Ahluwalia Contracts (India) Limited Board Approves Q3 FY2026 Results and Scheme of Amalgamation

The Board of Directors of Ahluwalia Contracts (India) Limited, meeting on February 14, 2026, approved the Un-Audited Financial Results (Standalone and Consolidated) for the third quarter and nine months ended December 31, 2025. The Board also sanctioned an intra-group Scheme of Amalgamation involving five wholly owned subsidiaries. Furthermore, the re-appointment of key directors, Mr. Shobhit Uppal and Mr. Vikas Ahluwalia, for an additional five years effective April 1, 2026, was approved.

Financial Results for Q3 FY2026 Approved

Ahluwalia Contracts (India) Limited announced the outcome of its Board of Directors meeting held on Saturday, February 14, 2026. The primary approvals included the Un-Audited Financial Results (Standalone and Consolidated) for the third quarter and nine months ended December 31, 2025, along with the corresponding Limited Review Reports.

Key Standalone Performance Highlights (Nine Months Ended Dec 31, 2025 vs FY2025 Audited):

  • Total Income stood at ₹3,28,895.75 Lakhs (against ₹4,15,399.77 Lakhs in FY2025).
  • Net Profit After Tax (NPAT) reached ₹18,418.10 Lakhs (against ₹20,151.08 Lakhs in FY2025).
  • Basic Earnings Per Share (EPS) was ₹27.49 (against ₹30.08 in FY2025).

Key Consolidated Performance Highlights (Nine Months Ended Dec 31, 2025 vs FY2025 Audited):

  • Total Income reached ₹3,28,895.75 Lakhs (against ₹4,15,399.77 Lakhs in FY2025).
  • Net Profit After Tax (NPAT) was ₹18,384.22 Lakhs (against ₹20,185.14 Lakhs in FY2025).
  • Basic Earnings Per Share (EPS) stood at ₹27.44 (against ₹30.17 in FY2025).

Scheme of Amalgamation Sanctioned

The Board approved a Scheme of Amalgamation involving the merger of five Wholly Owned Subsidiary Companies (Dipesh Mining Private Limited, Jiwanjyoti Traders Private Limited, Paramount Dealcomm Private Limited, Premsagar Merchants Private Limited, and Splendor Distributors Private Limited) with the Company (Transferee Company).

The transferor companies are primarily engaged in real estate investment activities and earning rental income. Since these are wholly owned subsidiaries, the amalgamation will be effective without any consideration, and there will be no dilution or change in the shareholding pattern of the Transferee Company.
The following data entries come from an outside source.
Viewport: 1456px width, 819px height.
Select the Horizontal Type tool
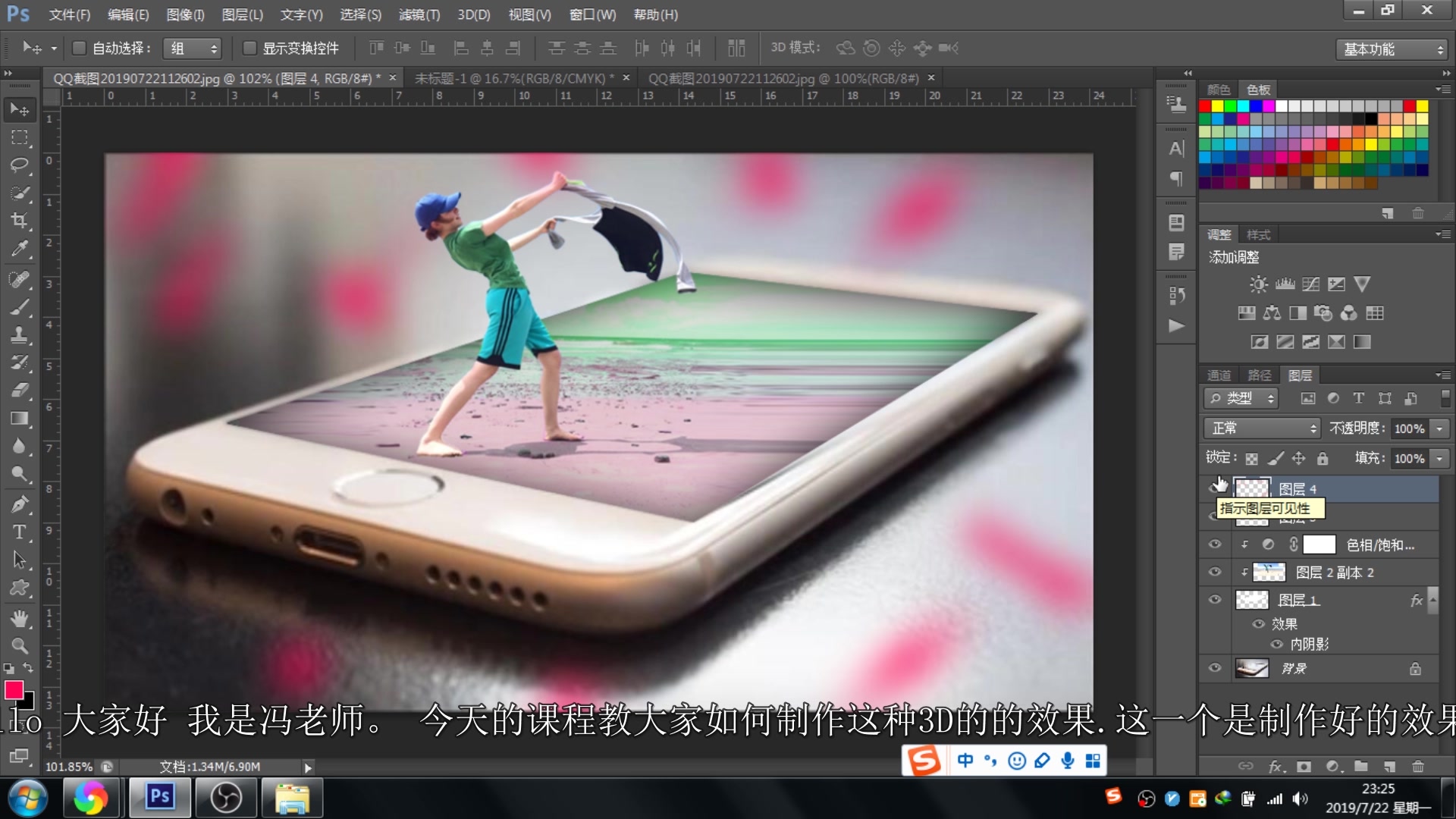pos(19,532)
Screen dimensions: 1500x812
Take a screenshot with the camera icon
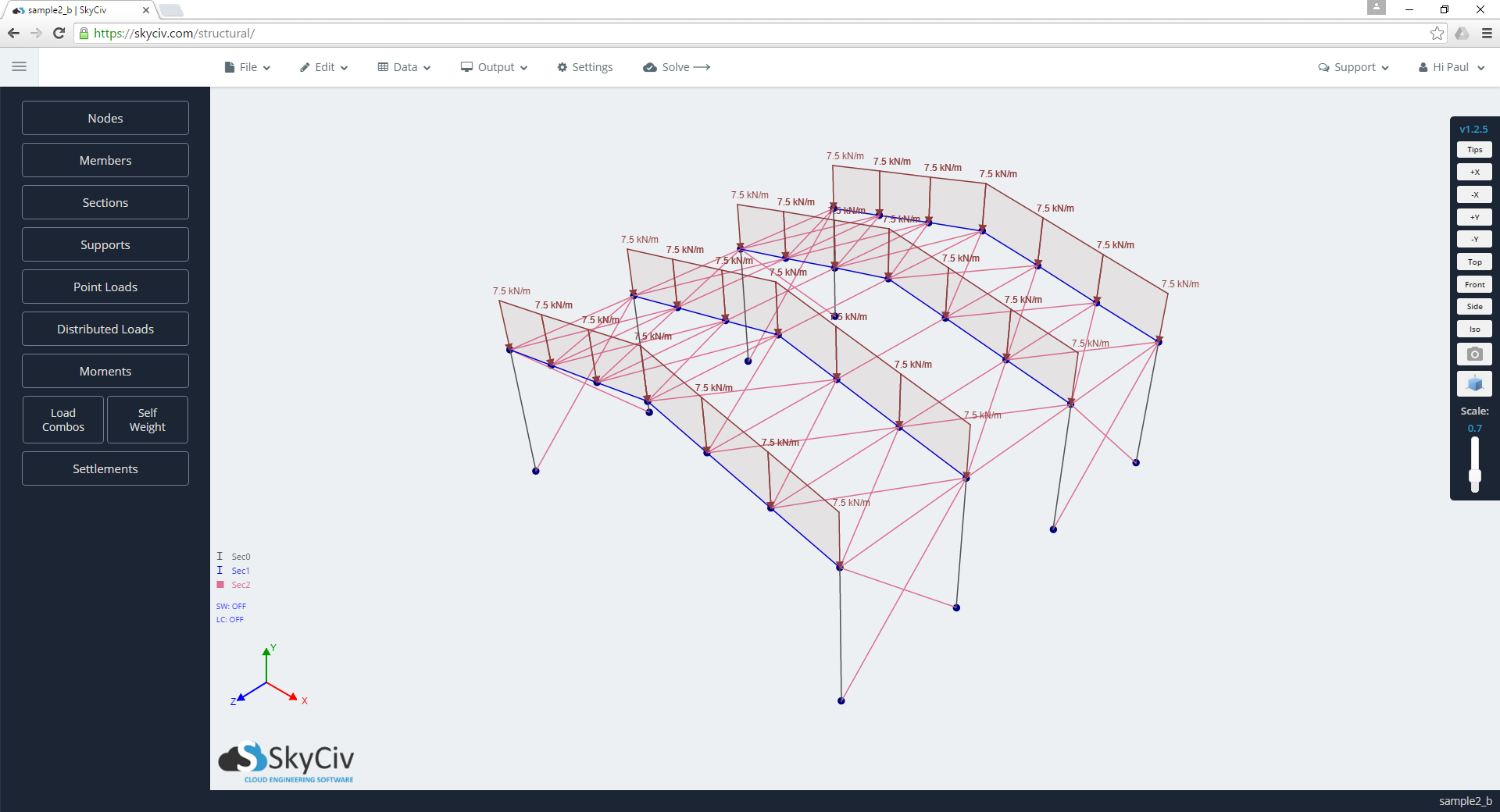[1474, 354]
Re-appointment of Key Managerial Personnel

The Board also approved the re-appointment and payment of remuneration to two key directors for a further period of five years, effective from April 1, 2026:

  • Mr. Shobhit Uppal (DIN: 00305264), Deputy Managing Director.
  • Mr. Vikas Ahluwalia (DIN: 00305175), Whole Time Director.

The re-appointments are subject to the approval of the Members at the ensuing Annual General Meeting.